Israel was legally created out of the dismemberment of the Ottoman Empire at the end of World War I. The area was desolate – desert and swamp – with some small towns and a few inhabitants, many of them nomads.
The inhabitants, if they thought about it at all, considered themselves Syrians. The legitimacy of Israel arises from the Balfour Declaration issued by the British, who were given the mandate over the area by the League of Nations. Jews have lived in the country since Biblical times. The Arabs from the surrounding areas were lured to “Palestine” by the industry and prosperity that the Jews brought to the region.
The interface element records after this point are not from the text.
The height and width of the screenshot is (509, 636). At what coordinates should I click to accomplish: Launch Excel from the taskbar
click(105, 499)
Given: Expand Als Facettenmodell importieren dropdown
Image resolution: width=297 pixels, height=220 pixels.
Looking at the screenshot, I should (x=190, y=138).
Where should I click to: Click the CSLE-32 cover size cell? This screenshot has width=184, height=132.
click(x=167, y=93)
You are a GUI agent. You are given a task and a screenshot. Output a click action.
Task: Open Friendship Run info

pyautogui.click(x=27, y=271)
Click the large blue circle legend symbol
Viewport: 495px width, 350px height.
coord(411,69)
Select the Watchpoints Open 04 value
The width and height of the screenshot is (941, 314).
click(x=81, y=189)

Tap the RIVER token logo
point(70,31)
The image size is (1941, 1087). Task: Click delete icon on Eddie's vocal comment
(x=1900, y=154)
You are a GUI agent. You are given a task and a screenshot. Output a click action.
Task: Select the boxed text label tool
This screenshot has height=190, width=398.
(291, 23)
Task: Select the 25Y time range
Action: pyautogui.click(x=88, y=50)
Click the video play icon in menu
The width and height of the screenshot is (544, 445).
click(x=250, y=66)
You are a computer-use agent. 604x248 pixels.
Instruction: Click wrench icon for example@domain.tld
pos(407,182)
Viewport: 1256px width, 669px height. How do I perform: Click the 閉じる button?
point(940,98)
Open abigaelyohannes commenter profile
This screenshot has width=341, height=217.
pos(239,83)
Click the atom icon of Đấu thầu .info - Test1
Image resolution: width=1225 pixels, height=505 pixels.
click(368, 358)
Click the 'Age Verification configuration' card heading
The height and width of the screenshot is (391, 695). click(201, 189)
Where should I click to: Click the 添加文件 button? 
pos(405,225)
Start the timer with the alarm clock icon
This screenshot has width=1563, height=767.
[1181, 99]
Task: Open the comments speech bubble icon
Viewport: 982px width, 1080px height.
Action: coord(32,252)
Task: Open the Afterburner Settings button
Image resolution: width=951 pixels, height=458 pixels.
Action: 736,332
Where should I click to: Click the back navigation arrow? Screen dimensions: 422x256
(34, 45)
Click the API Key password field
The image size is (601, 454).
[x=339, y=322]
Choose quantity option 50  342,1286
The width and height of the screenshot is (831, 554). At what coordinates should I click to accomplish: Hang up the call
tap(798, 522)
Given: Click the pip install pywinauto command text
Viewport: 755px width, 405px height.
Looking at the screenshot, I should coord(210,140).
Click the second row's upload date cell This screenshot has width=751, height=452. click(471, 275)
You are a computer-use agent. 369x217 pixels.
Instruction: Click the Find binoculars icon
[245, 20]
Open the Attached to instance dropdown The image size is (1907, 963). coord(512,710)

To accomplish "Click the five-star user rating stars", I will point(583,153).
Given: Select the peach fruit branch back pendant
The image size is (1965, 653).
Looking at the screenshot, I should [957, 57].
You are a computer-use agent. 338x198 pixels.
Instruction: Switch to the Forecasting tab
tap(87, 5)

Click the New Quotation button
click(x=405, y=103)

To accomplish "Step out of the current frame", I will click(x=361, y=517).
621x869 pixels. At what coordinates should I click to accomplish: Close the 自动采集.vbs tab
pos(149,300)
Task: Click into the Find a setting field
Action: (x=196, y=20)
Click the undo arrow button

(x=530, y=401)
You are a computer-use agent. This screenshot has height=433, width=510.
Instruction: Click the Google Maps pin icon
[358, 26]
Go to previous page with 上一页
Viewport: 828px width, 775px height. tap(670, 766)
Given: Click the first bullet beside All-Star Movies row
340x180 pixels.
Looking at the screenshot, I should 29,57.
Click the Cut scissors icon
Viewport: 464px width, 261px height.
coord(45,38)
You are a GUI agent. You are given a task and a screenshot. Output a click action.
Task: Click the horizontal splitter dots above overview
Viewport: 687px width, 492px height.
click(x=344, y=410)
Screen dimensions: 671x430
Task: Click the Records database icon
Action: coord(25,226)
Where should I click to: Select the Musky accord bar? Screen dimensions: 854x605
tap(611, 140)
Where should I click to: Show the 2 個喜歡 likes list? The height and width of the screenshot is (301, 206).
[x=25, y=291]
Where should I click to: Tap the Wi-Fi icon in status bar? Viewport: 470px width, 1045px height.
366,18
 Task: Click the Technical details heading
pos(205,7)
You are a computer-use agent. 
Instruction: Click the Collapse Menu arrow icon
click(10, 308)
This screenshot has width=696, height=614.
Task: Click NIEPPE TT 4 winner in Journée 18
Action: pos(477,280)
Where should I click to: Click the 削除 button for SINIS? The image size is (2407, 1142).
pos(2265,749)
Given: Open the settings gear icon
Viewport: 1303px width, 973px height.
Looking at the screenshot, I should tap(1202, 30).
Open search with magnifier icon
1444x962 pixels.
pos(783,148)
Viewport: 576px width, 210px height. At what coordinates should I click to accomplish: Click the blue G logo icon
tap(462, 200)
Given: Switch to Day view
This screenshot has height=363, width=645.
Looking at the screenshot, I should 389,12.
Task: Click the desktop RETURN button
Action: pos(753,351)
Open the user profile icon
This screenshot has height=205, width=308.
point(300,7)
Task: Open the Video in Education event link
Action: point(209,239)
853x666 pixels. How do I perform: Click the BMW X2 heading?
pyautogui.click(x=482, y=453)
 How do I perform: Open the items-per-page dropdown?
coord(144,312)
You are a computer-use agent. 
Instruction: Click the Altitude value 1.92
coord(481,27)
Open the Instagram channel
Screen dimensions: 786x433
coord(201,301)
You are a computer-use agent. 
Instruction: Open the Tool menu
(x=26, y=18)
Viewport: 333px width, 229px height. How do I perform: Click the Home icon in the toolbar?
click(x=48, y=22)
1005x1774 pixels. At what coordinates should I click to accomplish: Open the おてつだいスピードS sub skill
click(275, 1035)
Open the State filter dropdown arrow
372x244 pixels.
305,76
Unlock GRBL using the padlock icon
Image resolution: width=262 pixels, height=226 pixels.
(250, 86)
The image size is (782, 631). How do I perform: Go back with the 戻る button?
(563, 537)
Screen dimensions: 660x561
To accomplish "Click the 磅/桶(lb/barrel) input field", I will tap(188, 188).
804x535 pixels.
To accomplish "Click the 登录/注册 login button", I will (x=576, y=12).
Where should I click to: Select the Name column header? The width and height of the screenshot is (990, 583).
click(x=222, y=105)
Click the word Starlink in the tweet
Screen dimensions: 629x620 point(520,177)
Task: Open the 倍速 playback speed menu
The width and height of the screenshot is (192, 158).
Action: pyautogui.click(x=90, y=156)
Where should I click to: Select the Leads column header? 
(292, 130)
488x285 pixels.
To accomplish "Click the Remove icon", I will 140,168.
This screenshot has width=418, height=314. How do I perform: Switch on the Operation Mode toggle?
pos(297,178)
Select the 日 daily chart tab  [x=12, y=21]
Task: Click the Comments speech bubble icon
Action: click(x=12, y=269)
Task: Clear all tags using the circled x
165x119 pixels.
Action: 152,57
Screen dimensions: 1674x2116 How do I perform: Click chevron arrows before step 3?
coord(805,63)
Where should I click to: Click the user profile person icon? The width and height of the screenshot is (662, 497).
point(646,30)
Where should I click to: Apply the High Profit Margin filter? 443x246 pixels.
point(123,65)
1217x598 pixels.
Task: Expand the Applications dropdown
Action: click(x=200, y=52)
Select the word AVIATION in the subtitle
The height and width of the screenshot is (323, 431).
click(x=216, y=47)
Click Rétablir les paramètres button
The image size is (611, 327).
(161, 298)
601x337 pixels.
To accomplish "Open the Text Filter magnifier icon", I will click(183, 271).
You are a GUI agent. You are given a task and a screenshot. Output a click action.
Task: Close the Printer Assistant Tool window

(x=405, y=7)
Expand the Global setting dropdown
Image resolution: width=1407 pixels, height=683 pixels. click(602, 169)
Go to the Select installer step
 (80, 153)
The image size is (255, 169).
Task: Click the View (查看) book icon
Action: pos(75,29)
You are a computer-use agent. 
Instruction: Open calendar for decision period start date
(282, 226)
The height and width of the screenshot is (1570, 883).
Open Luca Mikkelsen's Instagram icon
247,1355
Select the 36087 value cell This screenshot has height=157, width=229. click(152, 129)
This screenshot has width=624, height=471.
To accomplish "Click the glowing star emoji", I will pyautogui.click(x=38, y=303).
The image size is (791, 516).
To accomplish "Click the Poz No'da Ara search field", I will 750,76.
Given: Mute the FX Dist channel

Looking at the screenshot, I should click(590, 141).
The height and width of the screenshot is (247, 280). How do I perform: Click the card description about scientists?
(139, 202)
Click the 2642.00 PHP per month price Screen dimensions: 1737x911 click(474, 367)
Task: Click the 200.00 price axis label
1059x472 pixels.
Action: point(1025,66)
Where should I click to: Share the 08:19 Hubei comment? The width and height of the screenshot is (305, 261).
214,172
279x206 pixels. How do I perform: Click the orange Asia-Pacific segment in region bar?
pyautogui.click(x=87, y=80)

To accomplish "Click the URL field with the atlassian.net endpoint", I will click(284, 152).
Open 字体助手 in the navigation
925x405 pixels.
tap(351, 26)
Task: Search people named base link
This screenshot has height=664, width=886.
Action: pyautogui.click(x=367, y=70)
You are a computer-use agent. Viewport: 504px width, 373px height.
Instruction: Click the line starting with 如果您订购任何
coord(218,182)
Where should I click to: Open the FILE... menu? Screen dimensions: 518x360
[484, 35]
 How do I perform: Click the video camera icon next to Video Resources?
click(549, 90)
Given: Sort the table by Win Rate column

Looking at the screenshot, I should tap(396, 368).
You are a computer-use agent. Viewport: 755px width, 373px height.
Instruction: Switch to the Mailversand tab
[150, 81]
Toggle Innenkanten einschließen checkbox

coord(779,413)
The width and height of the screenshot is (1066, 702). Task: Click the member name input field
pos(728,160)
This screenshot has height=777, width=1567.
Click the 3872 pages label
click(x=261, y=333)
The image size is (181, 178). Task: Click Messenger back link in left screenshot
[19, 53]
Envy, hatred, and religious fanaticism turned the Arabs against the Jews. In bloody outrages, horrible massacres, killings and rapes, the Arabs tried to dislodge the Jews, but were unable to do so.
In 1947, the British, having tired of the trouble and the bloodshed, resigned their mandate. That same year, the United Nations mandated partitioning of the territory. The Jews, though disappointed, accepted the partition. The Arabs rejected it out of hand and launched war against Israel. The armies of five Arab countries invaded the nascent state. Following the exhortations of the invaders, the Arab residents got out of the way hoping to return after victory was attained. They could then reclaim their property and that of the Jews, all of whom would have been killed or would have fled. That and that alone is the source of the Arab “refugee problem.”
Had the Arabs accepted the UN partition plan, there would now have been a state of “Palestine” for the last 58 years. They might have attained a similar level of prosperity, advancement, and development as Israel, which, small though it is, is today in almost every regard one of the world’s most advanced countries.
They might even had deserved the right to be called "palestinian".
It is instructive to read the Palestine National Charter of 1964. Here are some excerpts:
Article 16: ...the people of Palestine, desiring to befriend all nations
which love freedom, justice, and peace, look forward to their support in
restoring the legitimate situation to Palestine, ... and [in] enabling its
people to exercise national sovereignty and freedom.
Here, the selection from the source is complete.